(Pointing data for screenshots)
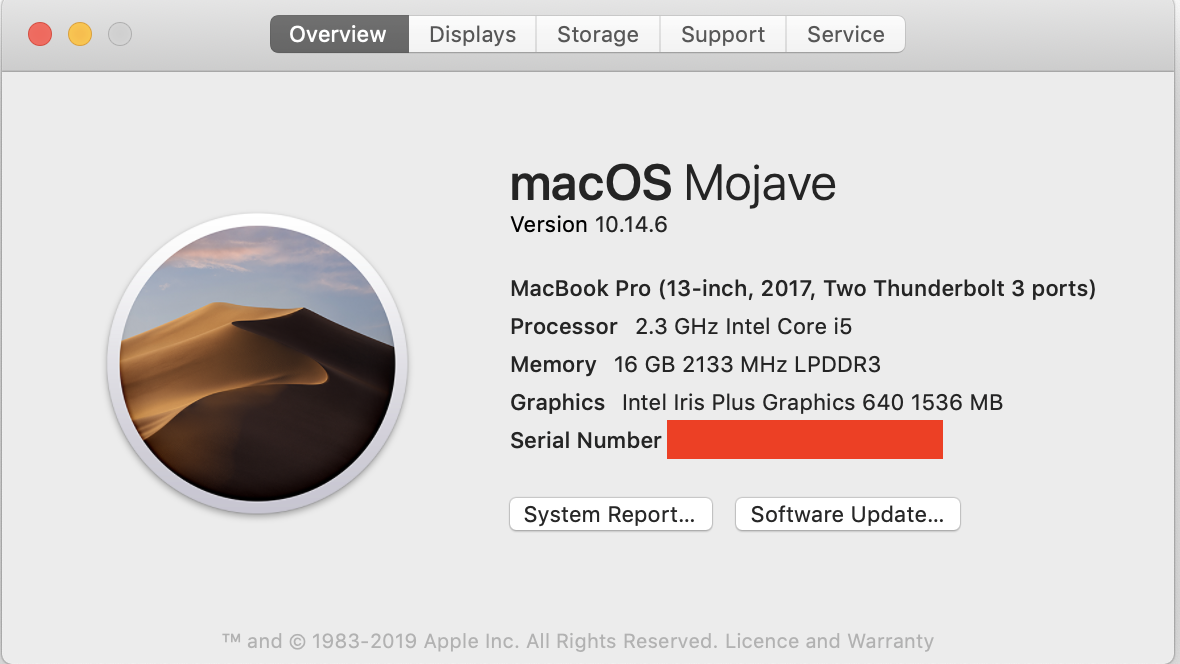Go to the Support tab

tap(723, 34)
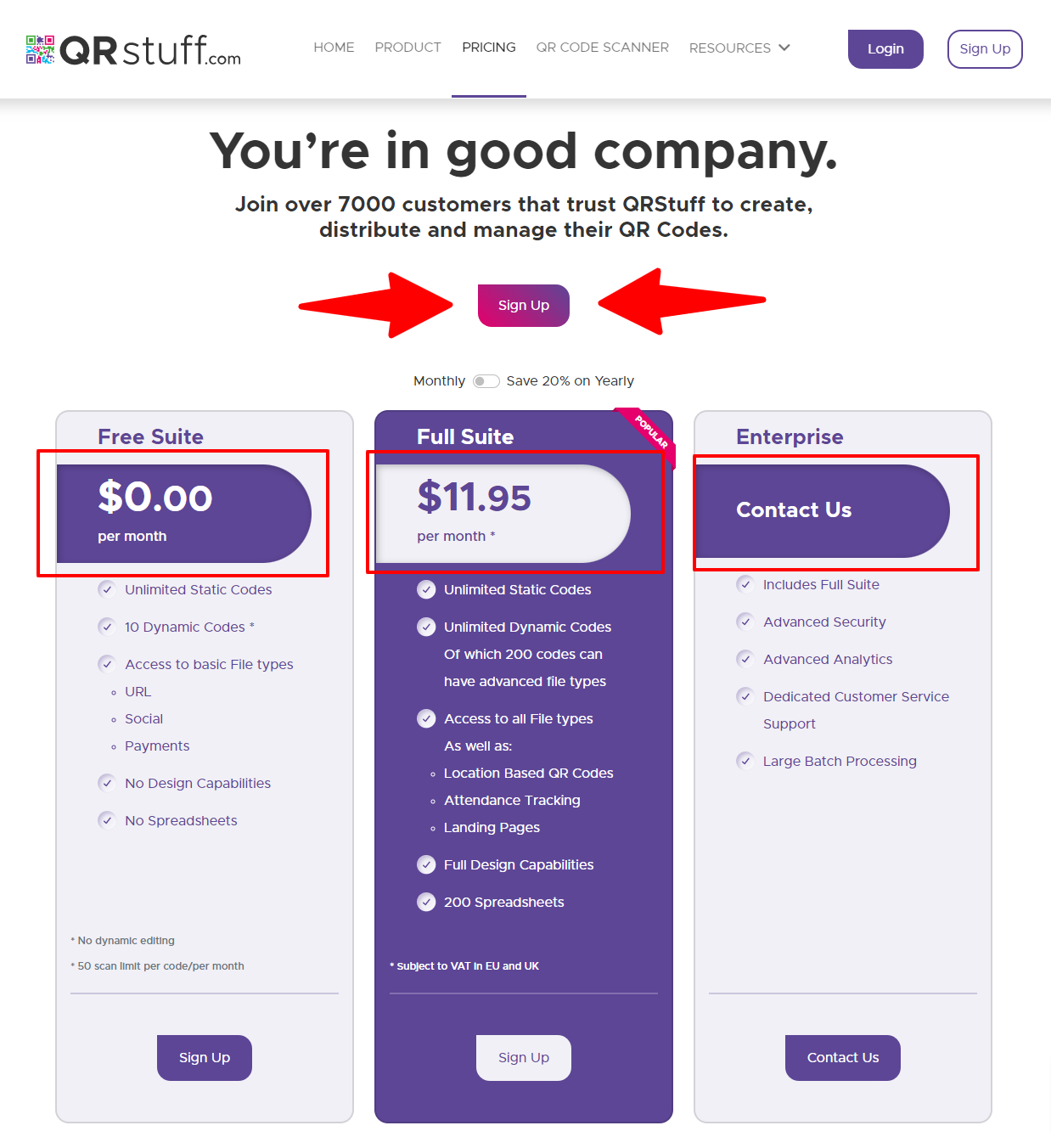Screen dimensions: 1051x1148
Task: Select QR CODE SCANNER in the navigation
Action: click(x=602, y=48)
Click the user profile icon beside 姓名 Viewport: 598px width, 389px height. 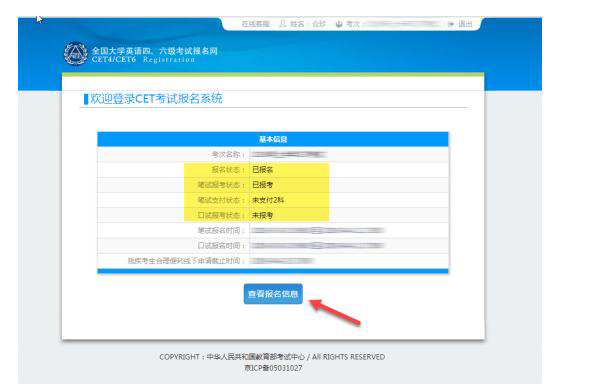point(283,24)
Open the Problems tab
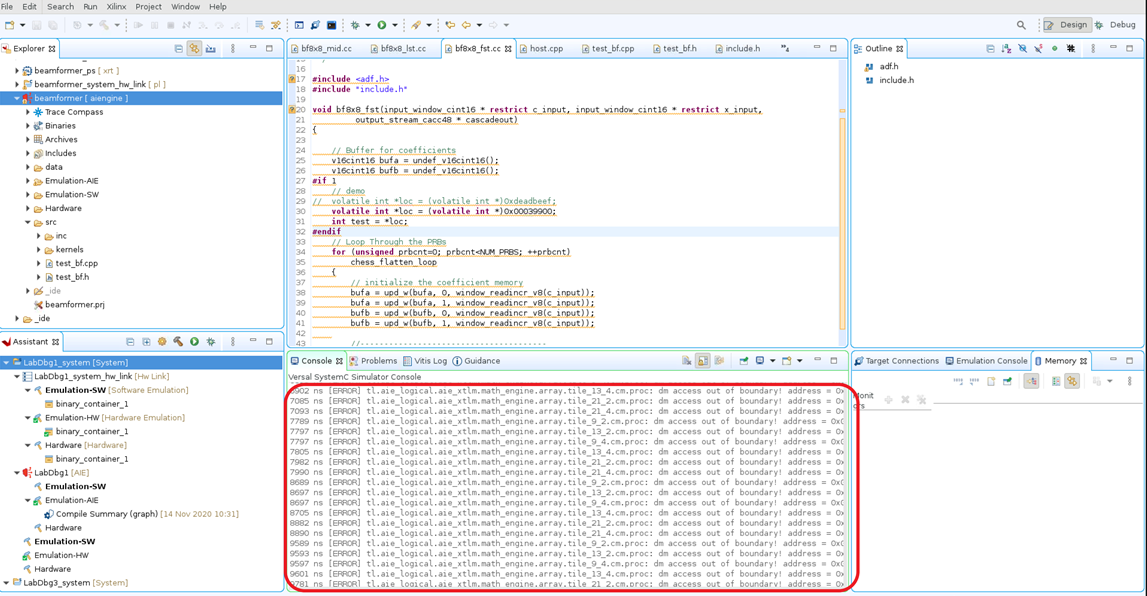Viewport: 1147px width, 596px height. click(x=378, y=361)
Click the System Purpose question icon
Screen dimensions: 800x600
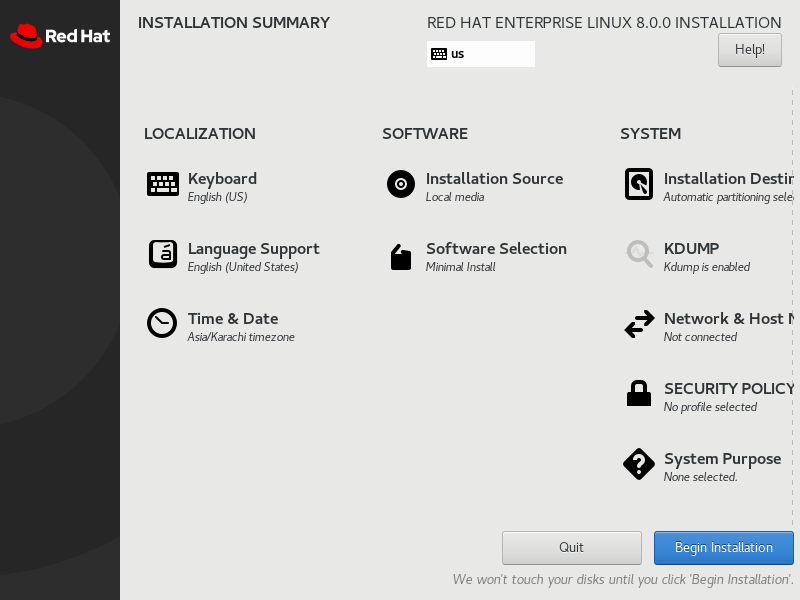click(639, 464)
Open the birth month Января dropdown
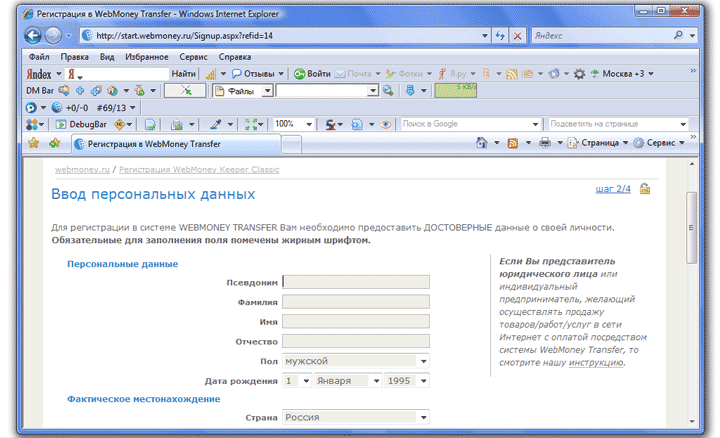This screenshot has width=720, height=438. click(376, 381)
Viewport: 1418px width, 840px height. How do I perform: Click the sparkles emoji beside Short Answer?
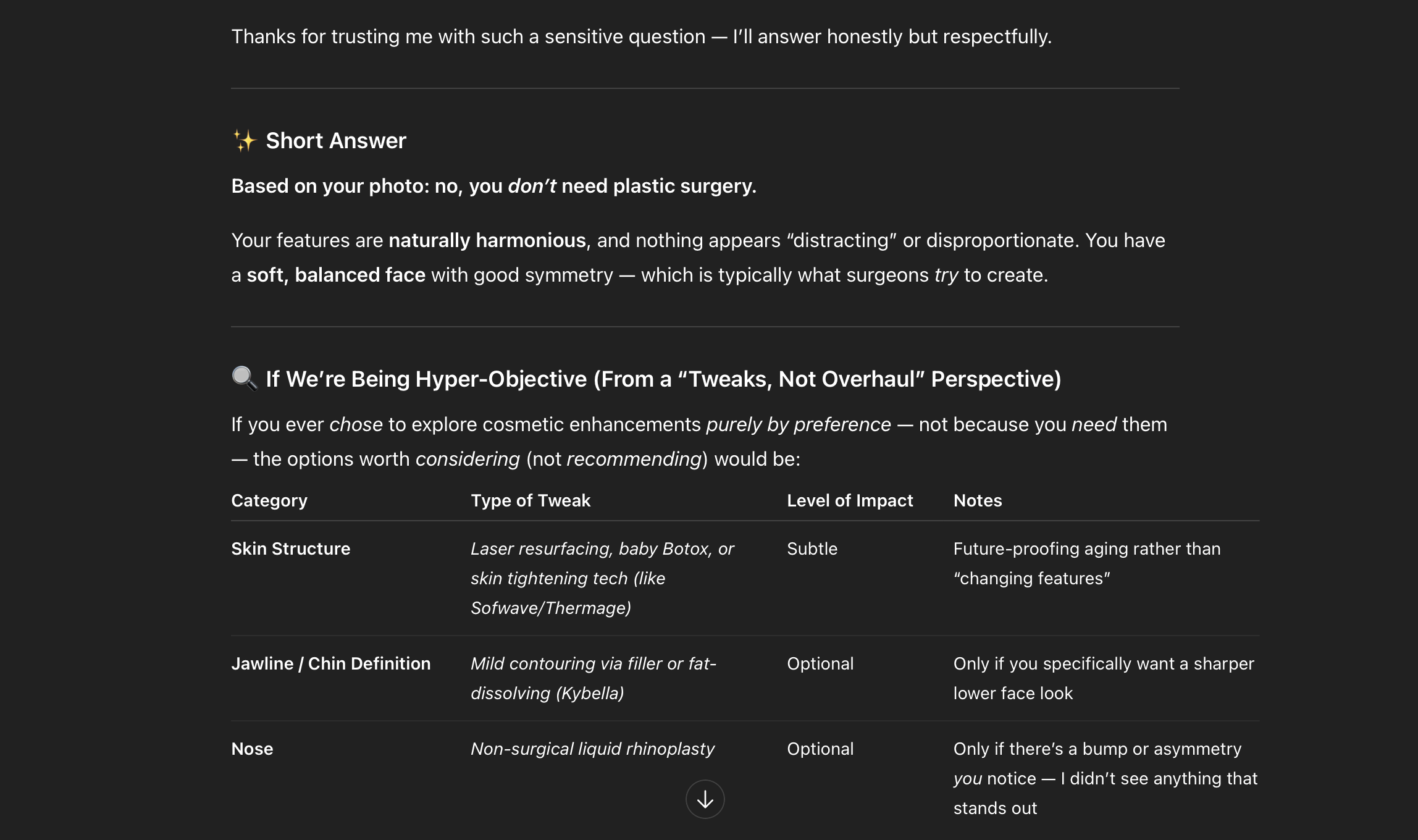click(245, 141)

WHAT IS NEEDED: Copy the data word for word, from the line containing "Click the System Purpose question icon" down to the end, leaving out the pictures.

TASK SOLUTION:
Click the System Purpose question icon
Screen dimensions: 800x600
click(639, 464)
Open the birth month Января dropdown
This screenshot has width=720, height=438. click(376, 381)
Viewport: 1418px width, 840px height. How do I perform: Click the sparkles emoji beside Short Answer?
click(245, 141)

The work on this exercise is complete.